* _Stored records_

━━━━━━━━━━

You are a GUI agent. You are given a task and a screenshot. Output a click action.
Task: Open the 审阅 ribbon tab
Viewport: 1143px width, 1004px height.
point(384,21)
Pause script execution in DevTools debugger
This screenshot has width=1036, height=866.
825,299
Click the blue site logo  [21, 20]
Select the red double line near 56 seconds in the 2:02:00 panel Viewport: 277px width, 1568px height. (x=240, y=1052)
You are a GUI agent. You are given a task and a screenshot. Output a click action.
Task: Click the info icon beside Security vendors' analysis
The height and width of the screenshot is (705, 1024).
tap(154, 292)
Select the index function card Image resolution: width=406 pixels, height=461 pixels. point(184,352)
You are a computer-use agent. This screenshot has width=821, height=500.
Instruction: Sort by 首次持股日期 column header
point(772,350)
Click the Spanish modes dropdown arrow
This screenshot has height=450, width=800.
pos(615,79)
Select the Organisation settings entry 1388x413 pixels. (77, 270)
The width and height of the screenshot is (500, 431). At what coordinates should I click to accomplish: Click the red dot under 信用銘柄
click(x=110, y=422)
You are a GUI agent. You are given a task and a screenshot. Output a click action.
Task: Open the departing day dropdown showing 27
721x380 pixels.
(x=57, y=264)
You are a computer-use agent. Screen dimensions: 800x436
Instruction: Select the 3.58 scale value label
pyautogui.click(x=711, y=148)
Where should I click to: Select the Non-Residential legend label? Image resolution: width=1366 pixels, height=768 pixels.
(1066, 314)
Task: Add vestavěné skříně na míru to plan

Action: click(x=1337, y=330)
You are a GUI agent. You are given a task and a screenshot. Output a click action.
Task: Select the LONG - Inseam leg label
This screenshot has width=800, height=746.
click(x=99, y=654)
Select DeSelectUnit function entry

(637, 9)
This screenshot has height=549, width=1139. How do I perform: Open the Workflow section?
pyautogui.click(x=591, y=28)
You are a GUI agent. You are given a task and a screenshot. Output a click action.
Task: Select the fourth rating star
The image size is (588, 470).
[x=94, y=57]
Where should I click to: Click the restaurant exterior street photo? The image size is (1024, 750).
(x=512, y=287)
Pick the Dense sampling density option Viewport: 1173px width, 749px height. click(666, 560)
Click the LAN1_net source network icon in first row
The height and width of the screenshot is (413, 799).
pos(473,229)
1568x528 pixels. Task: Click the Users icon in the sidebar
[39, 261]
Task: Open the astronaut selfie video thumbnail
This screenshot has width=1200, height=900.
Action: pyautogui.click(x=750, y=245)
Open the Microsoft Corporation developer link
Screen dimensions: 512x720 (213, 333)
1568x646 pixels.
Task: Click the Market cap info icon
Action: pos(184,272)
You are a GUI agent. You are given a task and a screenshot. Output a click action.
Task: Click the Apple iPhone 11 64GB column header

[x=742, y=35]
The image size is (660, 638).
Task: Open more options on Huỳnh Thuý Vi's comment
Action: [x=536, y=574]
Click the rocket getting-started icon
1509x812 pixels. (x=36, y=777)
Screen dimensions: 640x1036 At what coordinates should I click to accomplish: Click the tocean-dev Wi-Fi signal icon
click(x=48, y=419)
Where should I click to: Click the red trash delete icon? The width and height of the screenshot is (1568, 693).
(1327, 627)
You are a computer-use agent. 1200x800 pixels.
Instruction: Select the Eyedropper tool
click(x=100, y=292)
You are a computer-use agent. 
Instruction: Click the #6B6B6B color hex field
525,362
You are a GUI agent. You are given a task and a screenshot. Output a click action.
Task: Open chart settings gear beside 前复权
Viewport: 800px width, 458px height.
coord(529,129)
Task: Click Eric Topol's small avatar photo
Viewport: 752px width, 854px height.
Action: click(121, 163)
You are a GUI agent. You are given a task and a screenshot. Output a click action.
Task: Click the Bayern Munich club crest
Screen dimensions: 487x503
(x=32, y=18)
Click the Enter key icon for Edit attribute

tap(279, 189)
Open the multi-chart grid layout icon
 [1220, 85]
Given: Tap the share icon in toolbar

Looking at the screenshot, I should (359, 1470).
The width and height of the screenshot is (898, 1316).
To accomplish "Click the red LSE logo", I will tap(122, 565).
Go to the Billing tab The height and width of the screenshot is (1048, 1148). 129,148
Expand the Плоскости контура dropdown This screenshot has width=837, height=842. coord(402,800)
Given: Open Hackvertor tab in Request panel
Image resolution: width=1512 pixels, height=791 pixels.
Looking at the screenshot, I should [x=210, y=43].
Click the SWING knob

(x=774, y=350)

━━━━━━━━━━

* _EXERCISE OBJECTIVE_
Please output the exact lines of the records above, beginning with the first and stopping after the line that holds "Select the index", and nothing else.

* _THE COMPLETED TASK_
You are a GUI agent. You are given a task and a screenshot. Output a click action.
Task: Open the 审阅 ribbon tab
Viewport: 1143px width, 1004px height.
point(384,21)
Pause script execution in DevTools debugger
This screenshot has width=1036, height=866.
825,299
Click the blue site logo  [21, 20]
Select the red double line near 56 seconds in the 2:02:00 panel Viewport: 277px width, 1568px height. (x=240, y=1052)
You are a GUI agent. You are given a task and a screenshot. Output a click action.
Task: Click the info icon beside Security vendors' analysis
The height and width of the screenshot is (705, 1024).
tap(154, 292)
Select the index function card Image resolution: width=406 pixels, height=461 pixels. point(184,352)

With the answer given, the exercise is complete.